Ahora, Cristal, con su impotencia fingida, su tobillo torcido, llevaba mis impecables tenis blancos. La había visto con ellos, justo cuando Alejandro se la llevaba. Eran un par de tenis blancos nuevos, que acababa de comprar y había dejado cerca de la puerta. Los que iba a usar esta noche, para sentirme cómoda mientras bailaba con él. Pero no, ella los necesitaba más. Alejandro probablemente le dijo que los tomara sin pensarlo dos veces.
-¿Por qué son tan importantes estos zapatos, Sofía? -había preguntado, con el ceño fruncido en confusión, como si mi sentimentalismo fuera un idioma extranjero-. Son solo zapatos.

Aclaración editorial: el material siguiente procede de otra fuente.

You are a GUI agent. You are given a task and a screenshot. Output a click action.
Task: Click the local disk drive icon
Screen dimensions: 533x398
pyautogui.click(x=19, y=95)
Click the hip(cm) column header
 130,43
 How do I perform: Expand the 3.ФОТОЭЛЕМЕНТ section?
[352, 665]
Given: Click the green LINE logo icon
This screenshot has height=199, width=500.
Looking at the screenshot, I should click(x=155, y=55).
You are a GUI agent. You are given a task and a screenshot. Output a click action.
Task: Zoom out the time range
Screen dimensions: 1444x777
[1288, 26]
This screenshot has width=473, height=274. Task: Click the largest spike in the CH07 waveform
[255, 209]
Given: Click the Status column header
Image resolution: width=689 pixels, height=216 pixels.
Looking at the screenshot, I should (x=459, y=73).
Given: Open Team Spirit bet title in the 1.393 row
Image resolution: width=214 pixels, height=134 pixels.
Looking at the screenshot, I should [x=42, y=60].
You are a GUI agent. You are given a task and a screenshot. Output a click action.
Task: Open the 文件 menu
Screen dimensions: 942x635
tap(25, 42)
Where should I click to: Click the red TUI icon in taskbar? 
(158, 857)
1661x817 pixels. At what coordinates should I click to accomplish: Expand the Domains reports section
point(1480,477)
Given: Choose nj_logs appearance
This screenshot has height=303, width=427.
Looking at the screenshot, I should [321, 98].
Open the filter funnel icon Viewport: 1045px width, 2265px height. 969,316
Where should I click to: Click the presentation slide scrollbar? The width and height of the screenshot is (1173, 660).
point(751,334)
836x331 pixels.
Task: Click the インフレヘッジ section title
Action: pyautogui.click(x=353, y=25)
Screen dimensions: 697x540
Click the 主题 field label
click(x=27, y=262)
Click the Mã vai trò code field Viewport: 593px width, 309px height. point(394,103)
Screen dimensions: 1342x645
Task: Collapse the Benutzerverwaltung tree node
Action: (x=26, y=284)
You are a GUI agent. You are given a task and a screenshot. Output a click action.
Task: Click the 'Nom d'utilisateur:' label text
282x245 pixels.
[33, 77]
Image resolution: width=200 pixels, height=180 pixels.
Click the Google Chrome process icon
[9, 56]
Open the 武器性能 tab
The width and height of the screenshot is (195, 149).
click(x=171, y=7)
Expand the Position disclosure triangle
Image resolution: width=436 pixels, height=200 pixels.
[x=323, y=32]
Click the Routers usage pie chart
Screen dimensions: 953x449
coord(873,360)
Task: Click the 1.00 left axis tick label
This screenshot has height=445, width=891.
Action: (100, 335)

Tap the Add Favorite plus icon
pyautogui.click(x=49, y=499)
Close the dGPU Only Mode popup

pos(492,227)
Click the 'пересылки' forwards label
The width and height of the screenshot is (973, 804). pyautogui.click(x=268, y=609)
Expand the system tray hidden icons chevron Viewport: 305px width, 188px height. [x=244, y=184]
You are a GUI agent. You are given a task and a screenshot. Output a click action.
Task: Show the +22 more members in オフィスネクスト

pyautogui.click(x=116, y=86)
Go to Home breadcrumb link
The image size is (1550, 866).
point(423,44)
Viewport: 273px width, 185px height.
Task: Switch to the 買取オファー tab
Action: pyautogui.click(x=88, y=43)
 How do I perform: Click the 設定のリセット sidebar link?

Solo zapatos. Solo una recepción de boda. Solo una esposa. Todo era "solo" para él.
Cristal, por otro lado, nunca fue "solo" nada.
Pensé en sus ojos inocentes, su postura frágil.
-Ay, lo siento mucho, Sofía -había dicho, su voz goteando una disculpa poco sincera-. No quise tomar tus zapatos. Soy tan torpe. -Incluso se había ofrecido a comprarme un par nuevo. Como si un par de zapatos nuevos pudieran borrar el escozor de su indiferencia, su calculada manipulación.
Había pasado semanas buscando esos tenis. Recorriendo tiendas, comparando marcas, buscando algo que combinara perfectamente la comodidad y la elegancia sutil. Me había imaginado bailando con ellos en nuestra tan esperada recepción, con Alejandro, mi esposo, el hombre que amaba. Mi corazón dolía con la imagen de ese sueño olvidado.
Parecía poseer una capacidad ilimitada para ignorar mis sentimientos, para menospreciar mis elecciones. Pero para Cristal, era un pozo sin fondo de comprensión y simpatía. La balanza estaba tan claramente inclinada. Su corazón, su lealtad, su esencia misma, se inclinaban tan pesadamente en su dirección.
Un profundo suspiro escapó de mis labios. No tenía sentido aferrarse a esta esperanza fantasma. Este hombre, con el que me había casado, al que había amado, no era el hombre que yo creía que era. Era un espejismo, un cruel truco de la luz.
Mi decisión estaba tomada. Él había elegido. Y ahora, yo también lo haría. Estaba a punto de abrir la boca, de articular la finalidad de mi decisión, a él, al universo.